What needs to be done: The entries follow. Copy every line in which "computer" appears.

Stored items
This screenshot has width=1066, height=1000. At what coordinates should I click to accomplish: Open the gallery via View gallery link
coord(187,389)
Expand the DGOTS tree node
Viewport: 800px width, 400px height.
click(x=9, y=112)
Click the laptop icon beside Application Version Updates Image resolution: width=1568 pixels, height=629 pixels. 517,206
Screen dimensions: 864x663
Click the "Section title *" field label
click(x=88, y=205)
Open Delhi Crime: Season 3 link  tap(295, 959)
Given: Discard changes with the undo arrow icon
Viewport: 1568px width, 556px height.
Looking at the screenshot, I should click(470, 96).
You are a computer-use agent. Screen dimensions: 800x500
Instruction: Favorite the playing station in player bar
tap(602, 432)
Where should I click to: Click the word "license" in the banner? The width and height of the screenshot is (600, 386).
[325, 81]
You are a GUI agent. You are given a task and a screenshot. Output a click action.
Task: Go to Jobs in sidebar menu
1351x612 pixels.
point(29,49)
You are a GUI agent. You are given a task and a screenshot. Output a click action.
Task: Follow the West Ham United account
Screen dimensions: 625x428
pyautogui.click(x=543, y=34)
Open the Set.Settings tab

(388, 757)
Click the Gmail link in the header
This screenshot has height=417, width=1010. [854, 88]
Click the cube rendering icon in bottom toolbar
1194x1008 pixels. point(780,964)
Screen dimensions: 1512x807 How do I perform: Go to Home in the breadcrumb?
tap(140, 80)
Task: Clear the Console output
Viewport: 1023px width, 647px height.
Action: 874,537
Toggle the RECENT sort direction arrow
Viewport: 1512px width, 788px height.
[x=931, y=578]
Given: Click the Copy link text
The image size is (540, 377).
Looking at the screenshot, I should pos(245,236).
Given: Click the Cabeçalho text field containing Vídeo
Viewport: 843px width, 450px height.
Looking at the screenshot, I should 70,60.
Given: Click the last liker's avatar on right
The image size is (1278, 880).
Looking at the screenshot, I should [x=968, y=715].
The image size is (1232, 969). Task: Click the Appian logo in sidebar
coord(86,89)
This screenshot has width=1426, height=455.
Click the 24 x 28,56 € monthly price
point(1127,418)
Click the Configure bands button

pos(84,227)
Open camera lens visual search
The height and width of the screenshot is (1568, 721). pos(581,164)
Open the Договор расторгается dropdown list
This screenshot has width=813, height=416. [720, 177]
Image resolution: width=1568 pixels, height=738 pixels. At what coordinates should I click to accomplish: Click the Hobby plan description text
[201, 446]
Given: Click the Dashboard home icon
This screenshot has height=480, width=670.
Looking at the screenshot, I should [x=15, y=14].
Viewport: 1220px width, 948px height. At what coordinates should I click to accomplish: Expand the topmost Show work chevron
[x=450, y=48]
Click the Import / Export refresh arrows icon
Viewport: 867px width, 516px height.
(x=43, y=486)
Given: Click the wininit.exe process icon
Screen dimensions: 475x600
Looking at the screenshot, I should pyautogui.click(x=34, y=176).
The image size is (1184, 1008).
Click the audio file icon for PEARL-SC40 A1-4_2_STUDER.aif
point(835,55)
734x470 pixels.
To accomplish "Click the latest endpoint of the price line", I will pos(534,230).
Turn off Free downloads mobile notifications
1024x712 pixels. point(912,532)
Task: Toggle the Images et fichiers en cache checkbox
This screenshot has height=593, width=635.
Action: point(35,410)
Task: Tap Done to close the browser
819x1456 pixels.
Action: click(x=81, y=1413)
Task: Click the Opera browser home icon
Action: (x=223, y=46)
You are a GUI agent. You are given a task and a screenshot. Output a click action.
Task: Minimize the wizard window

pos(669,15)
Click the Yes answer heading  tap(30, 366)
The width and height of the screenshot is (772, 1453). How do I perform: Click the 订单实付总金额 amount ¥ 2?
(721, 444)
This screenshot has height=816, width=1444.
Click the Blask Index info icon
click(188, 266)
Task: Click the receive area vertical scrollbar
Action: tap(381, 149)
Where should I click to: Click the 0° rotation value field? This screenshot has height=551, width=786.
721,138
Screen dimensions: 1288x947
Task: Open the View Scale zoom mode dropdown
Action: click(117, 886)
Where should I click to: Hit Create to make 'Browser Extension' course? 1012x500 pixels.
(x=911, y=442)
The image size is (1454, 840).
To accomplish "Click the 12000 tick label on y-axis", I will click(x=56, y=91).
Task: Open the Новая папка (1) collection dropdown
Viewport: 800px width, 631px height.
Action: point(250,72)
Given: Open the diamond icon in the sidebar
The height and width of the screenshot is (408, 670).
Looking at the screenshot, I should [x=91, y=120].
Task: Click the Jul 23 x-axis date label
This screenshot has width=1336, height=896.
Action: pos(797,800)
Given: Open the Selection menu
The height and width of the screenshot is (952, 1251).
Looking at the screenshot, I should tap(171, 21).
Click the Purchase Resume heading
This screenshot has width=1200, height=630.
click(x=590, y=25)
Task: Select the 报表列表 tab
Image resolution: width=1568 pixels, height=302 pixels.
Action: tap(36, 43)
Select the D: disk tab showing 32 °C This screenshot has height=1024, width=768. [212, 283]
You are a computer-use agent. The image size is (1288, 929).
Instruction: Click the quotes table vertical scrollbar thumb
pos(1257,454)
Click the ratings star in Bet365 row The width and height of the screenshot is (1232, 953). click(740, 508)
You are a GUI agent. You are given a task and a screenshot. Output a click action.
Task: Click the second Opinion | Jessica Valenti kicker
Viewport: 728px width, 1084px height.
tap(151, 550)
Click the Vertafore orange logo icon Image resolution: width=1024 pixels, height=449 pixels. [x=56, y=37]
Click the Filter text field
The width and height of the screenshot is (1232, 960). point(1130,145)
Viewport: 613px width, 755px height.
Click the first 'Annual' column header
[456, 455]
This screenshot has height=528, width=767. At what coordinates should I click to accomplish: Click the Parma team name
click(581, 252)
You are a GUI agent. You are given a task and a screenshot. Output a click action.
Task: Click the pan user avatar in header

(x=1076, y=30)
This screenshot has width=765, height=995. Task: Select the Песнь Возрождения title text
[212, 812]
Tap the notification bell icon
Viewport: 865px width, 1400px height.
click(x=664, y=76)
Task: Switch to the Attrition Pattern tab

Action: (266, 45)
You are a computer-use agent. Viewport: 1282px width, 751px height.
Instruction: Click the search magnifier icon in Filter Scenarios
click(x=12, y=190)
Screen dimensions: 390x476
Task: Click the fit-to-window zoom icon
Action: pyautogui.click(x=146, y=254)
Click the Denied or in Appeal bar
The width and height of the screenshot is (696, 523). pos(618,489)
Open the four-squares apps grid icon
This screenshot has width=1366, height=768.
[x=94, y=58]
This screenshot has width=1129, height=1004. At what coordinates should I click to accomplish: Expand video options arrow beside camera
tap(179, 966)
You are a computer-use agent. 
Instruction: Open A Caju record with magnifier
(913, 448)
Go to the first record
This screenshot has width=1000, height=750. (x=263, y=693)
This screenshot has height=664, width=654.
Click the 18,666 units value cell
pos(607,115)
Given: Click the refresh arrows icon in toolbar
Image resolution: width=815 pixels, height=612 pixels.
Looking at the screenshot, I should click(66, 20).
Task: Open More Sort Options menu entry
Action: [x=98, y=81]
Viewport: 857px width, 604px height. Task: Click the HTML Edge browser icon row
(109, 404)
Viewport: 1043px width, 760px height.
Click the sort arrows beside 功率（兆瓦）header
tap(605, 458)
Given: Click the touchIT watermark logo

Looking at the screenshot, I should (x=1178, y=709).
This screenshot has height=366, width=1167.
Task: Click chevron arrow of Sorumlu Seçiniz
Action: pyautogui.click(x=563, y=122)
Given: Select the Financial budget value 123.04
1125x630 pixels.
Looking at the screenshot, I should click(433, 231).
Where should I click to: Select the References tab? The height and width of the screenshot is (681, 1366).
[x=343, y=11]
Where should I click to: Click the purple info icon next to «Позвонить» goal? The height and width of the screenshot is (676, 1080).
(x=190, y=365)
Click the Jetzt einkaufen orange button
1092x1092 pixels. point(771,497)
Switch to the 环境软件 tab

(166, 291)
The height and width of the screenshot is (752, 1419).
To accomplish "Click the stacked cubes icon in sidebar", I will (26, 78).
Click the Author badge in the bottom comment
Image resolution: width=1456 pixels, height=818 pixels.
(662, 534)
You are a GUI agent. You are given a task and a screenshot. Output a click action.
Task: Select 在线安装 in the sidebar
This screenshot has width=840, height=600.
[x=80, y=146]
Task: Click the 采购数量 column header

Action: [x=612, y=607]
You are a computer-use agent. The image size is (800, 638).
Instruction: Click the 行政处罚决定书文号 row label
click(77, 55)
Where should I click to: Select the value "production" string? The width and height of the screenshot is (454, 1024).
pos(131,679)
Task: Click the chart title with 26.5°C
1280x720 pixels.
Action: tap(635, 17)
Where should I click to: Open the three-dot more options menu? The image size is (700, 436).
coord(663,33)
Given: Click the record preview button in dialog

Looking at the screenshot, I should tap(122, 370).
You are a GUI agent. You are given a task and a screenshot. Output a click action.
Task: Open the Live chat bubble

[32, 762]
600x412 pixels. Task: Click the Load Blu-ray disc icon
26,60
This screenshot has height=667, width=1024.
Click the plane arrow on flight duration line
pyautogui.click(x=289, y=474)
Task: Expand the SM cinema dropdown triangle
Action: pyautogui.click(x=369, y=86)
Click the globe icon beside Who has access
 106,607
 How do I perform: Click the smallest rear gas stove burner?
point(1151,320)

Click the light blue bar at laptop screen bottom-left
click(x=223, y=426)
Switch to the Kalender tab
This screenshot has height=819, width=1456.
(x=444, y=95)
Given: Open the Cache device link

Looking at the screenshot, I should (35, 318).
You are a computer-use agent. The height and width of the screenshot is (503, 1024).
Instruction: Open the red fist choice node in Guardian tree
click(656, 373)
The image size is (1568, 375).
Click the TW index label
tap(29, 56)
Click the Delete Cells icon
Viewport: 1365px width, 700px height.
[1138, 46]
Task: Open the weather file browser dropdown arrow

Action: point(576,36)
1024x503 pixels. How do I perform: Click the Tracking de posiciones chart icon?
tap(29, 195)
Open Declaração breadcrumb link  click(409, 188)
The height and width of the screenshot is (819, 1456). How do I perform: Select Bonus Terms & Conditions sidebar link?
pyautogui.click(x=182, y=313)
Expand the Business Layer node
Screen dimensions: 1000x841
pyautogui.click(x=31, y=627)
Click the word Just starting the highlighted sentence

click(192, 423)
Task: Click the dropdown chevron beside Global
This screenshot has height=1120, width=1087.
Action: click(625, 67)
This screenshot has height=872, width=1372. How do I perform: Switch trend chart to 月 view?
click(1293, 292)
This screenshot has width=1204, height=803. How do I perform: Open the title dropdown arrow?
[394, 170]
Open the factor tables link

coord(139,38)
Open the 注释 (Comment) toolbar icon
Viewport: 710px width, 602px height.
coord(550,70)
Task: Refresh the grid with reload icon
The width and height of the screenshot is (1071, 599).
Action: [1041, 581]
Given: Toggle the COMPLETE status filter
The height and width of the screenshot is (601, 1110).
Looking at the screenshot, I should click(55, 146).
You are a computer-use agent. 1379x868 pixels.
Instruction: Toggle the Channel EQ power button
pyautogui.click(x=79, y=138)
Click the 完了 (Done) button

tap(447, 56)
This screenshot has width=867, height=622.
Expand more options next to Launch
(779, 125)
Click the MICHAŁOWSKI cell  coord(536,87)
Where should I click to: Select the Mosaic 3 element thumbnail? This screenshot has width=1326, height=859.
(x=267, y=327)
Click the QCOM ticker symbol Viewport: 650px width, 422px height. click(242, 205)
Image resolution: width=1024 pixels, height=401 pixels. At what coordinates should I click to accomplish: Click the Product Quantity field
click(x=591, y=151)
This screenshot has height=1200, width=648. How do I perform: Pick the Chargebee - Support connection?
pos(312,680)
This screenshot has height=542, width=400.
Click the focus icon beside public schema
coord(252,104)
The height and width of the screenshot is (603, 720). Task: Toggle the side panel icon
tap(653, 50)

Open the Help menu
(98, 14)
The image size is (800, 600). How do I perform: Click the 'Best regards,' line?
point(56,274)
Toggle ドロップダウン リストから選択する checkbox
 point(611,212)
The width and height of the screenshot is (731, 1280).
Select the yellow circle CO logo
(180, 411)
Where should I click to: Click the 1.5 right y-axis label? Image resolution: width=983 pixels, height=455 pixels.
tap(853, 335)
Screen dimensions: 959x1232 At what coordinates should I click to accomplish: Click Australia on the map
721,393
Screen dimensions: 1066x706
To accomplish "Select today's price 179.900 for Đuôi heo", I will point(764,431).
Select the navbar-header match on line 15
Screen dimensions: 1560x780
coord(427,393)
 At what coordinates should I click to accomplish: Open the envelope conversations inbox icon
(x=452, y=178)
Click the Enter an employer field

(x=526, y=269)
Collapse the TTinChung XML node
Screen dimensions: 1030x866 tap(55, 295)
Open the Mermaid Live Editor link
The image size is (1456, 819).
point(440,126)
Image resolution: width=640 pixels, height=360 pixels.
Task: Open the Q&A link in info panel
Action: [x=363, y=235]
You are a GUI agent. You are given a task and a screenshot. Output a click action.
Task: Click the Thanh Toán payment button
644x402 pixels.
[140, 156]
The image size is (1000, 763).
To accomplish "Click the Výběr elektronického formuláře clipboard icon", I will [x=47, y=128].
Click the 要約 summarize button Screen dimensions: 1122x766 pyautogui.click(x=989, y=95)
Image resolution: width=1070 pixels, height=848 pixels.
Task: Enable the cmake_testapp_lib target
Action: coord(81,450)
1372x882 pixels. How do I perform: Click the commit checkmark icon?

Reply:
You are a computer-use agent. Screen dimensions: 800x500
You are a computer-use agent. The image size is (1288, 929).
You are a computer-use agent. Viewport: 1282px width, 751px height.
You are a computer-use agent. 
You are a computer-use agent. The image size is (800, 638).
You are a computer-use agent. The height and width of the screenshot is (503, 1024).
You are a computer-use agent. 1379x868 pixels.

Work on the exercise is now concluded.